O diretor-geral da easyJet Portugal, José Lopes, descartou hoje aumentos dos preços das viagens para fazer face à subida do preço do combustível para aviões, uma vez que, para já, não está a ter impacto na operação.

“Devido à nossa política de ‘hedging’ [estratégias de gestão do risco do combustível], não sentimos qualquer impacto nos nossos custos”, disse o responsável da companhia aérea, numa conferência de imprensa por ocasião do 10.º aniversário da base de Lisboa.

“Estamos ainda numa fase de estímulo da procura e é importante continuarmos a fazer esse trabalho para que o início deste Verão exista este recomeço e a retoma da procura para que consigamos atingir níveis pré-pandémicos”, acrescentou o diretor-geral da companhia britânica.

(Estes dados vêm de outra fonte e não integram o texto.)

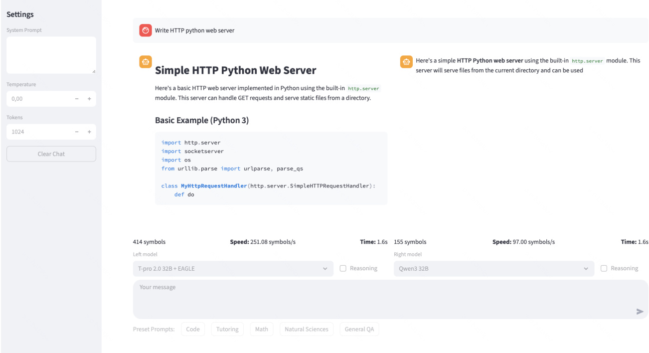The height and width of the screenshot is (353, 649).
Task: Enable Reasoning checkbox for the right model
Action: point(604,268)
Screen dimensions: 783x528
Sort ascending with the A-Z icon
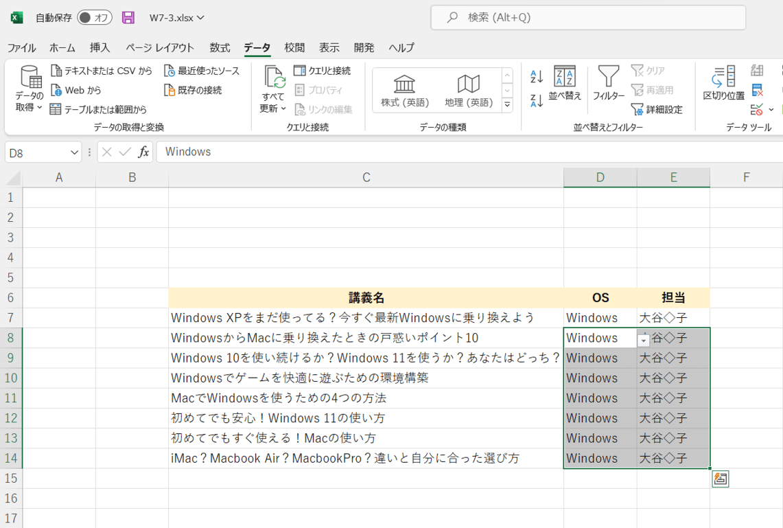point(537,77)
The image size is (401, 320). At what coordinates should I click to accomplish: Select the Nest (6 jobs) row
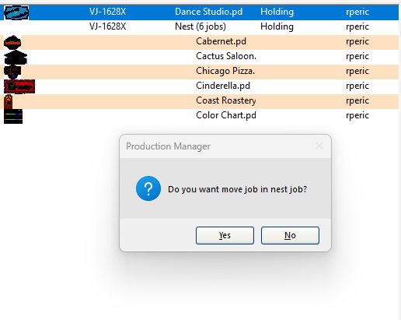pos(200,26)
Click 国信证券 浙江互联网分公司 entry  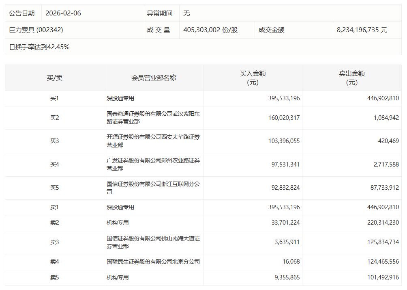(x=153, y=188)
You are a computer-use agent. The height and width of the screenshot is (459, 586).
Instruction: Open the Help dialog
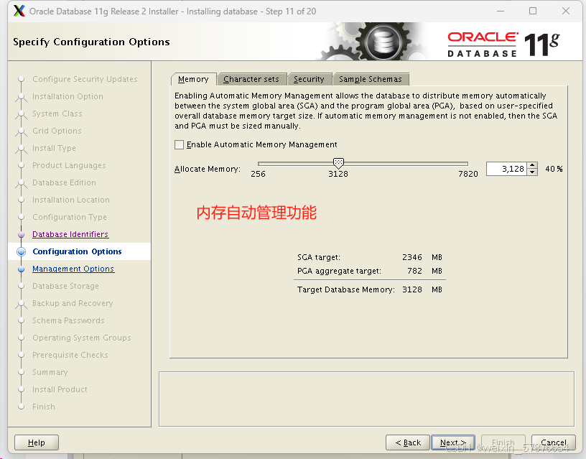[36, 442]
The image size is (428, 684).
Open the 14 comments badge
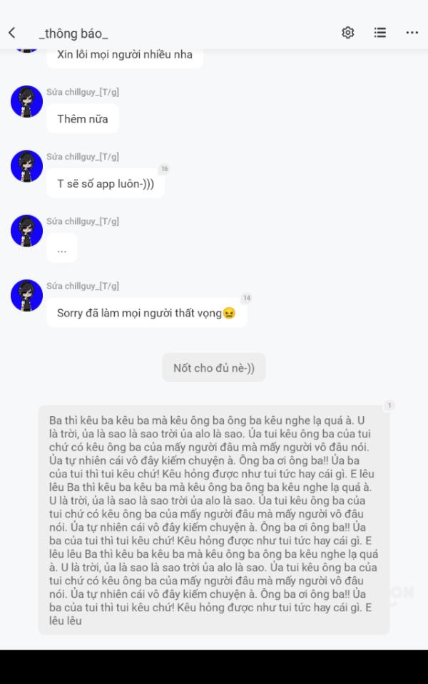click(247, 298)
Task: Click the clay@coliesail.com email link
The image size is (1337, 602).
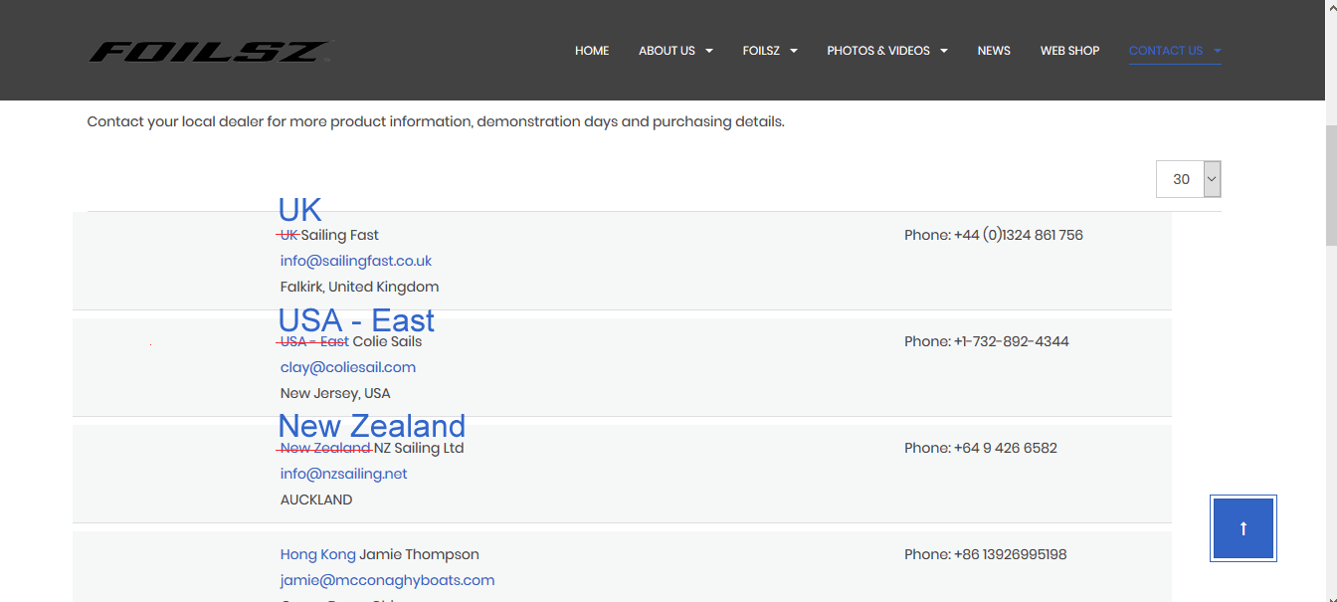Action: click(348, 367)
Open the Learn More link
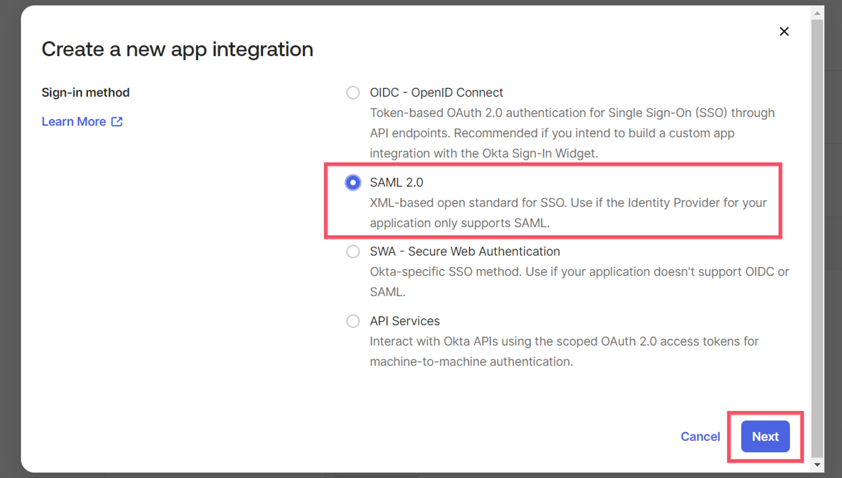Viewport: 842px width, 478px height. (x=82, y=122)
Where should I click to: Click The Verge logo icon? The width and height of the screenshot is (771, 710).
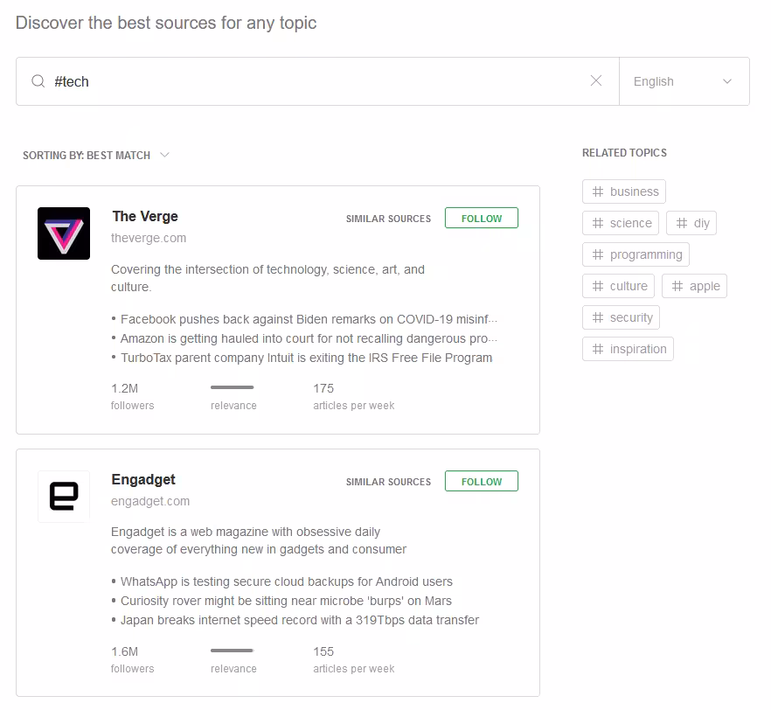click(x=64, y=233)
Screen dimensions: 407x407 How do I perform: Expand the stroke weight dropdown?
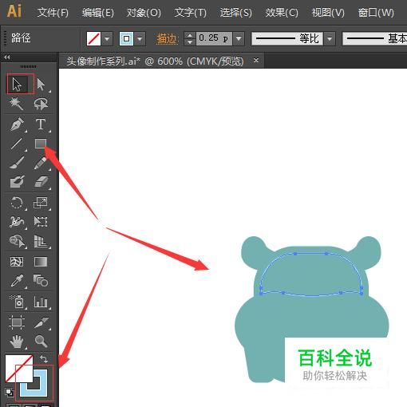pos(239,39)
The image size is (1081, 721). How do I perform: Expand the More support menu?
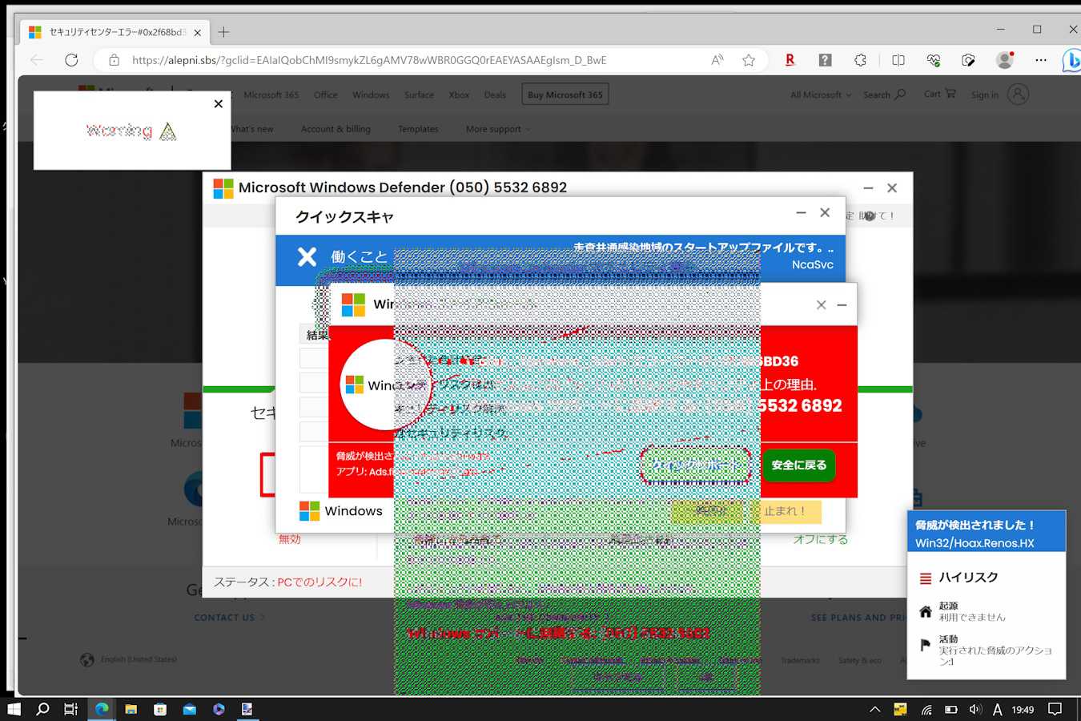coord(497,129)
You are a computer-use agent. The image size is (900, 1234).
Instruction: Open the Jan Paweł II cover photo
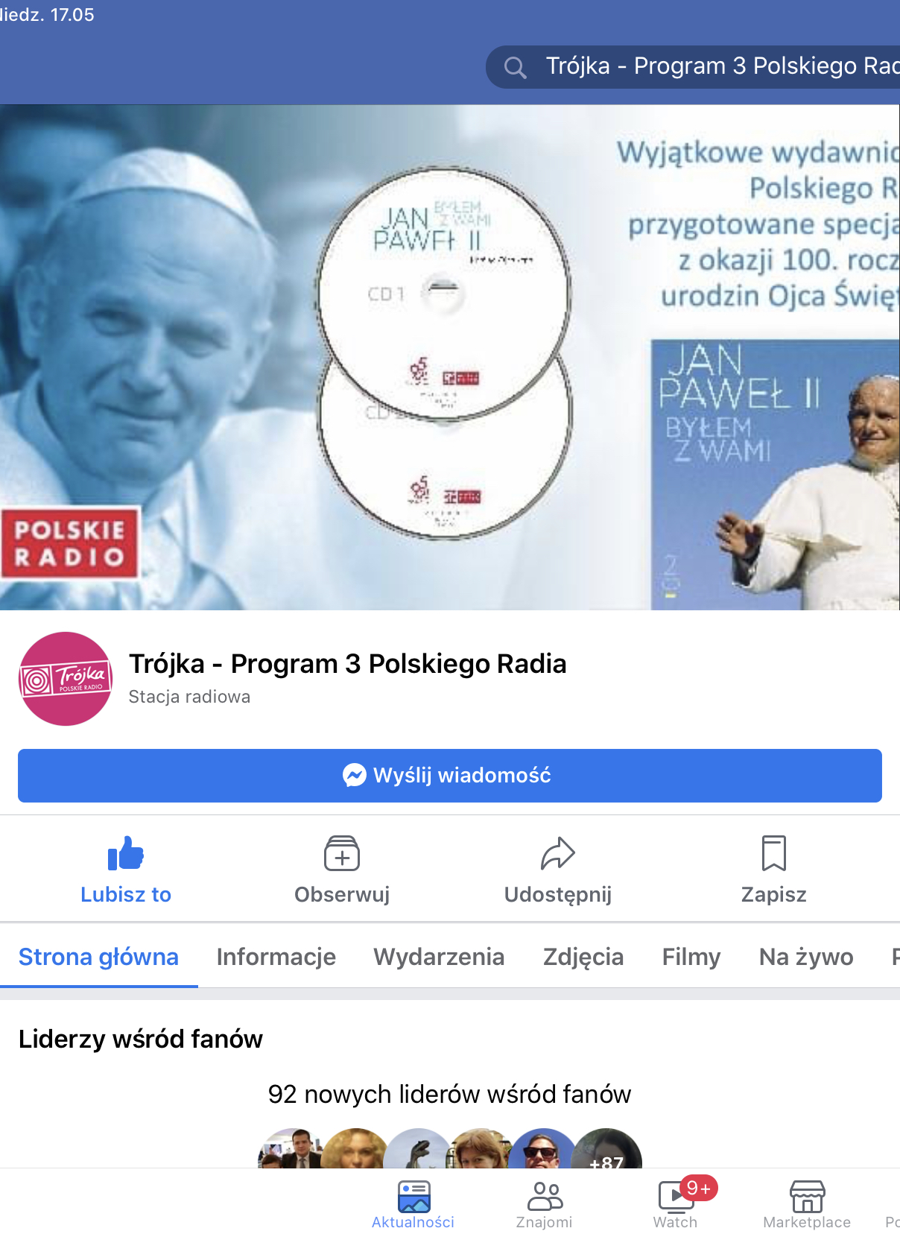click(450, 358)
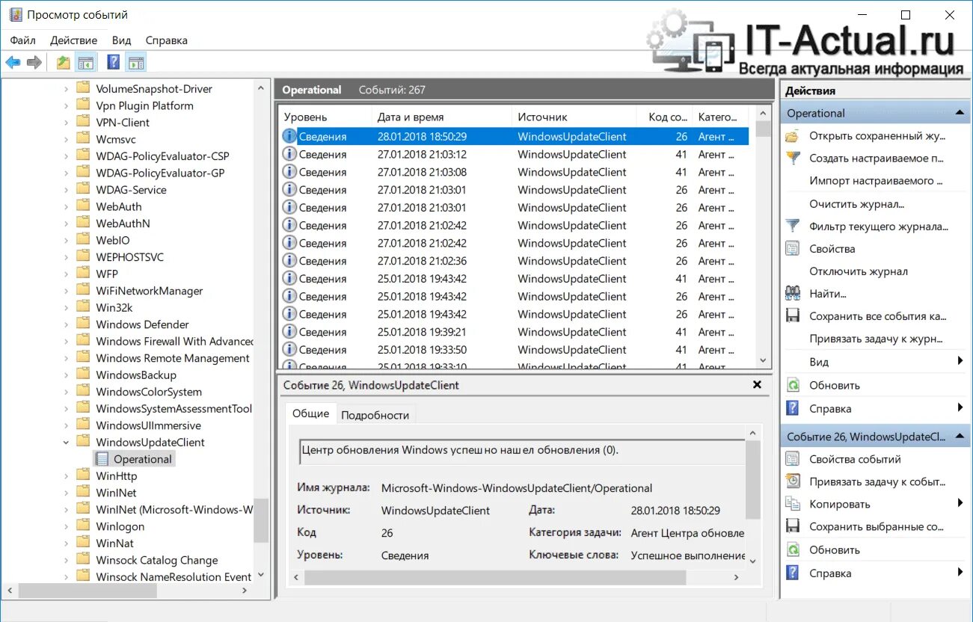
Task: Click the event list vertical scrollbar
Action: pyautogui.click(x=763, y=236)
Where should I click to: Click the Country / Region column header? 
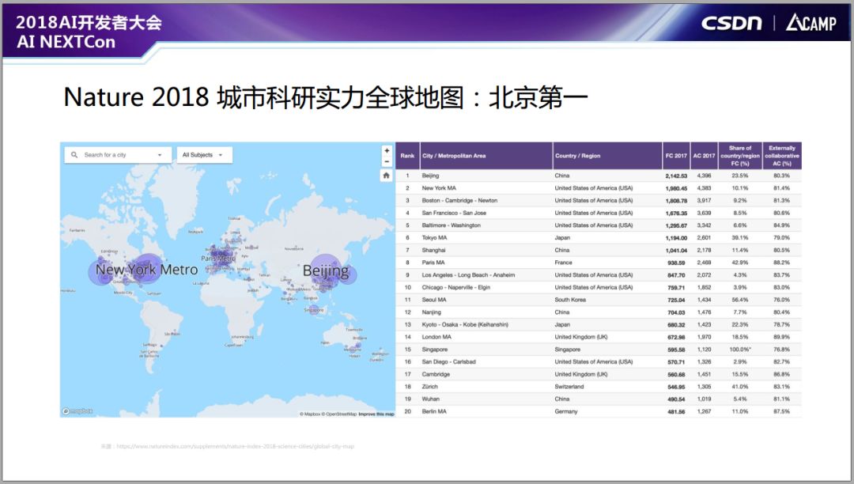[x=577, y=156]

O responsável anunciou mais uma aeronave baseada em Lisboa e quatro novas rotas para o verão de e para Portugal: Lisboa-Porto Santo, Porto-Praga, Faro-Londres (Southend) e Faro- Birmingham, que vão criar mais 33 postos de trabalho diretos na região do Algarve.

O objetivo, realçou, é crescer 22% em capacidade no verão, comparativamente ao mesmo período de 2019, e 95% face ao que a easyJet voou no verão do ano passado.

Relativamente ao interesse nos nove pares de ‘slots’ diários no aeroporto de Lisboa de que a TAP tem de abdicar, no âmbito do plano de reestruturação aprovado pela Comissão Europeia (CE), José Lopes lembrou que as companhias aéreas têm até dia 24 de março para apresentar a sua declaração de interesse e que “a easyJet já disse claramente que quer continuar a crescer em Portugal”.

“Da nossa parte, esperamos ser a empresa escolhida, mas isso teremos de aguardar, isso já não estará na nossa mão”, disse o responsável.

O ministro adjunto, da Economia e da Transição Digital, Pedro Siza Vieira, marcou presença na conferência, destacando o papel “indispensável” da easyJet na economia nacional.

Questionado pelos jornalistas sobre os apoios às empresas que se encontram em dificuldades devido à subida dos preços da energia, o governante reiterou que o setor do turismo foi o mais apoiado pelos contribuintes portugueses nos últimos dois anos da pandemia e que, atualmente, há outros setores “especialmente precisados de apoios”.

“Nesse sentido, uma das prioridades deve ser ajudar as empresas mais afetadas a atravessar este momento difícil. […] Isto não é desvalorizar o setor turístico, é apenas dizer que a nossa prioridade nesta altura parece-nos ser outra”, sublinhou o ministro.